To Survive or to Starve

To Survive or to Starve

As I drove by a crummy restaurant in a little old town in Arizona on old Route 66, I saw the sign, Free coffee for those over 55.  Free was all I could afford. I dumped plenty of cream and sugar into my cup for energy. As I sat at the counter sipping my fourth cup a woman sat next to me. She set her purse on the counter and asked me to save her seat while she went to the bathroom.

As soon as she turned her back I opened her purse, reached in and grabbed a roll of bills. As I yanked my hand out a plastic bottle of pills fell to the counter. I stuffed them in my pocket and hurried out the door, jumped in my car and prayed I wouldn’t run out of gas before I found a working pump.

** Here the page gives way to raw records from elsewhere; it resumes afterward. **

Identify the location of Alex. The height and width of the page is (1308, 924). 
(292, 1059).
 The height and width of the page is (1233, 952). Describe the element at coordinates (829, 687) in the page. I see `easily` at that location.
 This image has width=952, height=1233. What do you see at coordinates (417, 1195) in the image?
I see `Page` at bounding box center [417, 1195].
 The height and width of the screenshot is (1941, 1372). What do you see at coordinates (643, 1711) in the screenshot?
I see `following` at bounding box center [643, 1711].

Feeling bad about stealing the woman’s money my conscience that I always pictured as my do good angel sitting on my right shoulder berated me for doing what I did. I argued with it that to survive, stealing money like that wasn’t really bad. It wouldn’t listen and rattled on about treating others as I wanted to be treated gave me a headache.

I found a gas station at the edge of town. When I dug into my pocket to pay, I pulled out the woman’s pills and swallowed two hoping they’d make my headache go away. They didn’t do anything to help my headache but they caused my heart to race so fast I couldn’t breathe. I fell to the oil stained cement and barely able to move I waved for help.

Next thing I knew, I woke up in a hospital bed. “See what happens when you break the law,” my conscience nagged.

I slapped my right shoulder to shut it up. Then I felt it. Death was creeping up on me. I didn’t want to go-not yet. Where would I go if the grim reaper came and took me today?  How many patients have risen from this bed as spirits in search of a place to go? I closed my eyes, and in the dark I saw spirits of those who laid in this bed and departed this world, but still clung to the bed. All were begging to have their lives returned, so they could say a curse or other last words.

Suddenly the walls and ceiling disappeared and the grim reaper came through the door. I saw heaven far above and I fell in love.

“That’s not for you,” the reaper said and pointed down below.

I felt roaring flames exploring my flesh from down there. “Wait, I want more years,” I told the reaper, “but if it’s my time, heaven is where I want to go.”

“Go on then.” The reaper pointed to a stairway that went to heaven. I lost an arm and two legs on the way up, but I made it to the top only to find  a padlock on the pearly gates. I rang the bell, angels sang and gave me thoughts of spring. A man with bloodshot eyes and wearing a dirty robe approached.

He held out a jug and through rotten teeth said, “Have a drink to brace yourself, because you’re full of guilt that not even God can forgive, so you’re going down below. He pulled a lever and the stairs transformed into a glistening water slide that delivered rejected souls directly to the flames that angrily hissed as water from the slide poured onto them.

“I’ve been good,” I screamed as my speed increased and I approached the hissing, steaming place that must be hell. The slide went right by my hospital bed. As I was  about to pass it, I grabbed hold and hung there with the other souls and I asked, “How long can we hang on?”

They inhaled in despair and then told a lively tale, “For eternity, and

after that we don’t know.”

I felt the heat on my feet. Eternity was too long, so I’d fight to stay alive. Hand over hand, I pulled myself into the bed and laid on my back, closed my eyes and prayed, not for me, but for Saint Peter at the gate. I told God that he’s cruel to compel a saint like him to pull the switch sending so many to burn in flames.

“That’s why I turn my blood to wine, so he can numb his brain from the pain.”

My eyes opened. I saw the ceiling and walls had reappeared. I yanked I.V. tubes from my arms and jumped from the bed that was nothing but a gateway to hell. I ran out the door and saw imps wearing white and acting like doctors with scalpels in their paws.

They swarmed around me and began to operate without washing their mitts or putting on a mask. I fought back and used their blades to decapitate them all. Looking for more heads to take off, I heard a far away voice ask if I was awake.

I opened my other set of eyes and saw a human face looking down at me.

“You’re in the recovery room. How do you feel?” a nurse dressed in white asked.

Thank God, it was nothing but a dream I thought until the nurse bound my hands and feet. She called in the headless imps who had new blades in their hands. Screaming for help that didn’t come, I watched those headless things, cut open my stomach and stuff my entrails down their throats.

I awoke again and knew I’d never have seen the monstrous world that divides our reality and abuses our mortality if I hadn’t stolen the money and taken those pills. Dreams, so it seems, opens the door to other worlds that shut down any logical or comforting thoughts I may have. While I’m awake, I tell that little devil who lives on my left shoulder that I’d rather be dead, than to steal again and have to lie down in that hospital bed.